The King County Council on Tuesday voted 5-4 to approve legislation to require retail businesses in unincorporated King County to accept cash. The measure, brought by Councilmember Jeanne Kohl-Welles, is meant to ensure everyone has access to the economy, including people who cannot or choose not to access bank accounts, credit cards, and other financial tools.
“This legislation has been an important and sometimes challenging balancing act – trying to protect consumer access, support local businesses, and adapt to a changing world all at the same time,” Kohl-Welles said. “I am very pleased that the legislation as passed addresses this emerging equity issue in a way that is creative, proactive, and collaborative. Further, it signals that as technology continues to rapidly change as we appear to be moving to a cashless society, there is a place for everybody in our local economy.”
During and even before the COVID-19 pandemic, many businesses in the Seattle area and beyond began shifting to cashless operations, leaving people who rely on cash with fewer options to purchase food and other essential consumer goods. Research, however, shows that cashless businesses most impact communities of color, seniors, people with disabilities, immigrants, refugees, kids, the houseless, and low-income communities.

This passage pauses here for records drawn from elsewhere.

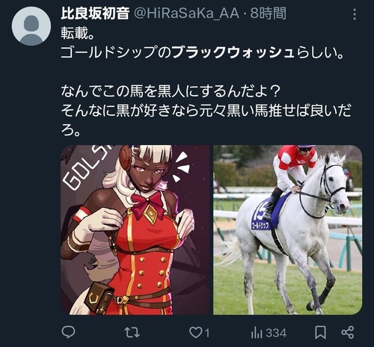The width and height of the screenshot is (374, 347).
Task: Click the bold ブラックウォッシュ text
Action: tap(233, 52)
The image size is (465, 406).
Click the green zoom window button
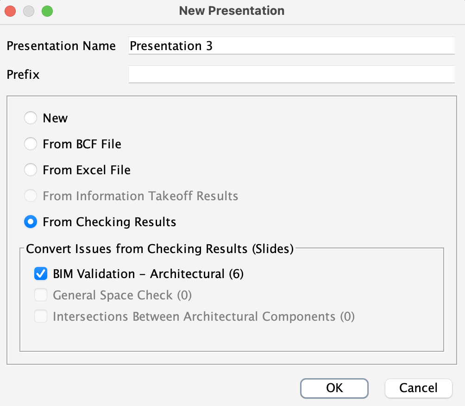pos(47,11)
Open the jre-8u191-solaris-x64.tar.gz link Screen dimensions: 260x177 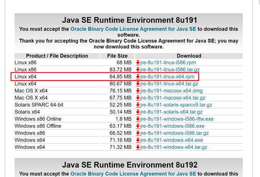click(x=171, y=112)

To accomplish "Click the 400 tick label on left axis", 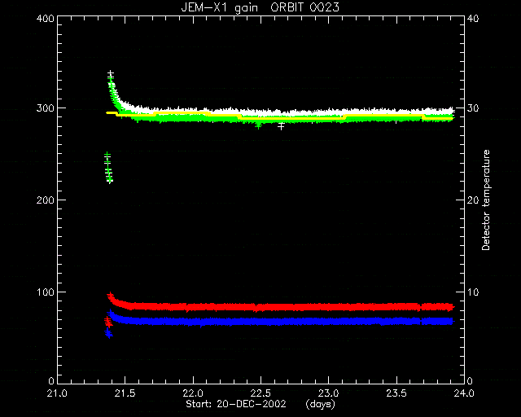I will [x=46, y=18].
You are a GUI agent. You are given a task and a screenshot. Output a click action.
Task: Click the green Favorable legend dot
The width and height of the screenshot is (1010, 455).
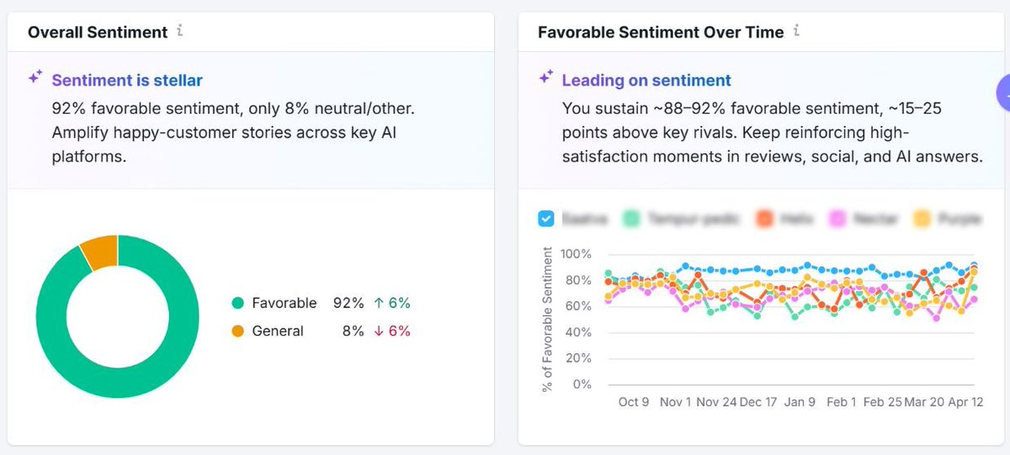coord(237,304)
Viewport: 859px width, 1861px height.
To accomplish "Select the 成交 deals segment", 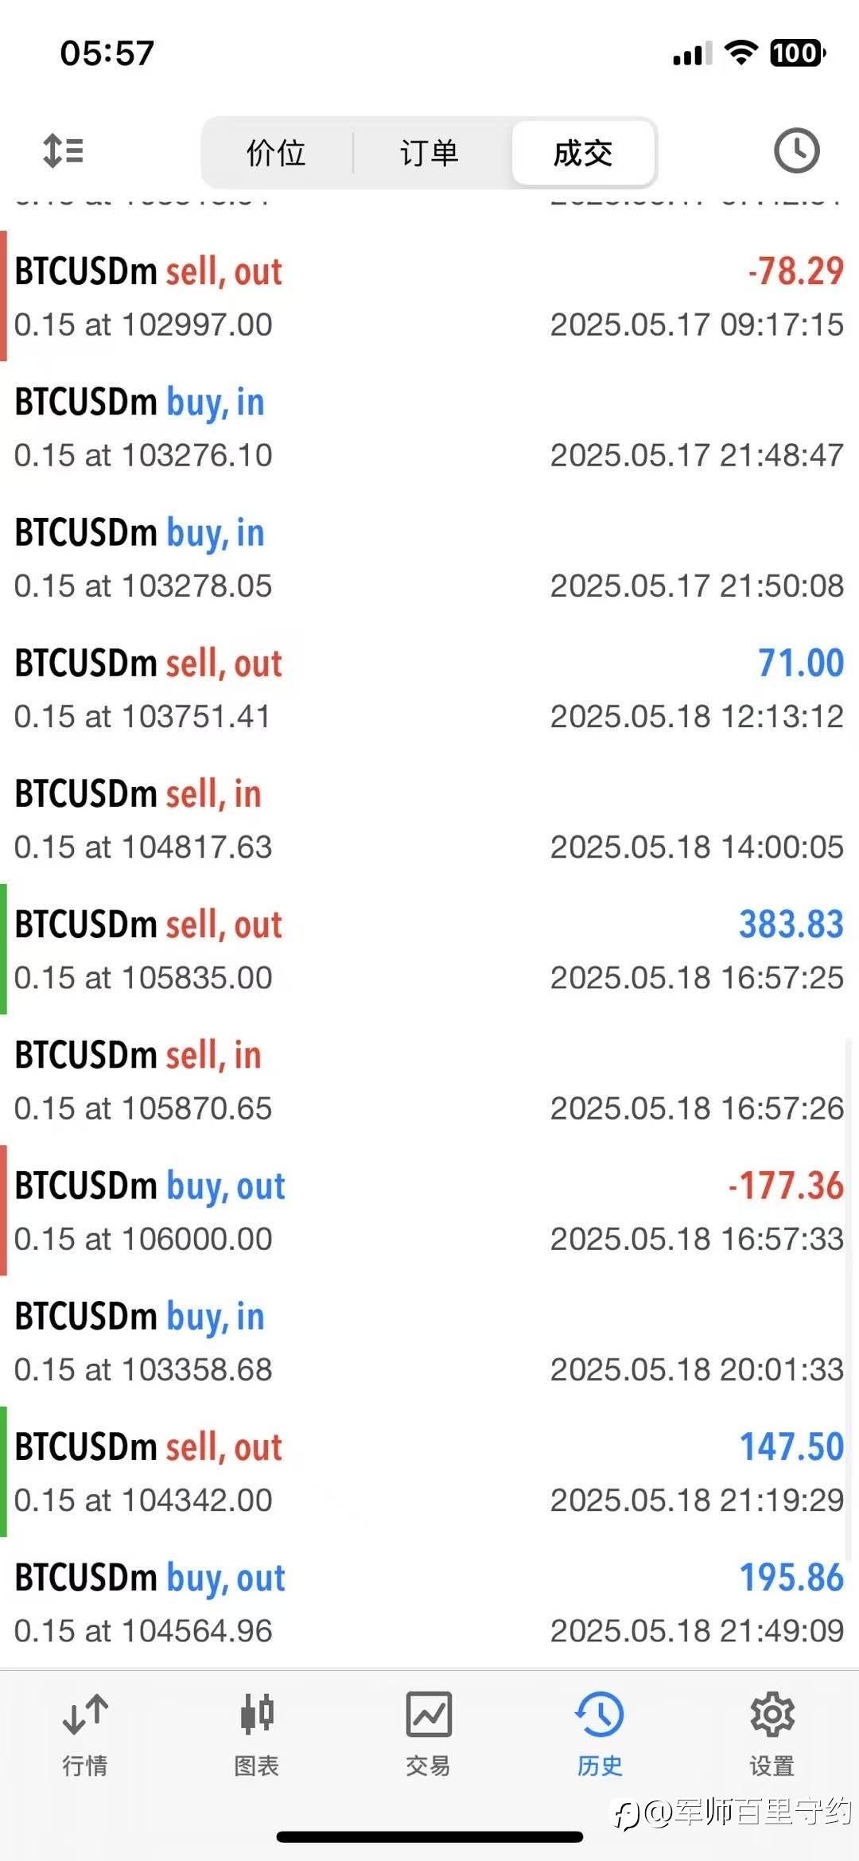I will pos(583,153).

At least 2.1% of Washington residents are unbanked, meaning they don’t have bank accounts, credit cards or other typical financial services, according to the 2021 FDIC Household Survey. Five-year estimates put that number even higher – at 3.1%. More than 17% of residents are underbanked, meaning they might have a bank account but often rely on alternative financial services, such as money orders, check-cashing services, and payday loans.
If applied to unincorporated King County, these figures mean more than 7,000 people could be unbanked and more than 42,000 people could be underbanked.
The ordinance requires that retail businesses in unincorporated King County accept cash, unless exempted, for most in-person retail food and consumer goods transactions, and to not charge higher prices than for another form of payment. The requirement would not apply to a number of situations, such as transactions by mail, phone or over the internet; those when an employee is not present, such as at a kiosk; for transactions in which a deposit is required or for over $200 in a single transaction; or to businesses providing a device to convert cash to a prepaid card. The Executive branch will be required to analyze enforcement and implementation mechanisms and make a recommendation to the Council on an enforcement mechanism and any other implementation measures by December 1, 2024. The law will take effect on July 1, 2025.
To acknowledge safety concerns raised during the committee hearings, retailers will be able to apply to the Hearing Examiner for an exemption from the requirement to accept cash based on the unique hardships a retailer faces, including but not limited to history of theft, distance to a banking institution, home-based businesses, and businesses with only one employee on site at a time.
It’s unclear how many businesses in unincorporated King County have gone cashless, but Kohl-Welles intends the legislation to serve as a proactive tool to protect consumer access as this trend continues.
Of those who still use cash for most purchases, the largest shares are people of color and those with the lowest incomes, according to data from the Pew Research Center.
The legislation garnered a wide range of community support, including endorsements from the ACLU; ARC of King County; Asian Counseling and Referral Services; Banchero Disability Partners; Be: Seattle; CAIR-WA; Chief Seattle Club; El Centro de la Raza; Faith Action Network; Indian American Community Services; King County Sexual Assault Resource Center; League of Women Voters; Low Income Housing Institute; MAPS-AMEN (American Muslim Empowerment Network); Northwest Immigrant Rights Project; Puget Sound Advocates for Retirement Action; Purpose, Dignity, Action (Public Defenders Association); Rainier Beach Action Coalition; Real Change; Seattle/King County Coalition on Homelessness; Solid Ground; Transit Riders Union; UFCW 3000; and the White Center Community Development Association.
Legislation to address this issue has already been passed in New York City, Philadelphia, San Francisco, Washington D.C., and the states of Colorado, Massachusetts, and New Jersey. At the federal level, the bipartisan Payment Choice Act was passed out of the U.S. House of Representatives last year and has not yet been acted upon by the Senate. In addition to this Act, a similar Senate bill has also garnered bipartisan sponsorship.
“[Our vendors] ask you to allow [those] in unincorporated King County to buy a cup of coffee,” said Tiffani McCoy, Advocacy Director at Real Change. “To buy a bagel. To buy lunch. To buy diapers. To purchase whatever it is that they need.”
In response to the final action on the legislation, which included the addition of several amendments, Kohl-Welles said, “To produce meaningful change, compromise is often necessary, and contrary to the popular maxim, the perfect is not the enemy of the good. Even so, as amended, this legislation will promote the equity that our county holds to be its true north, helping real people, many of whom are too often overlooked, to live and engage in commerce in a way that works for them.”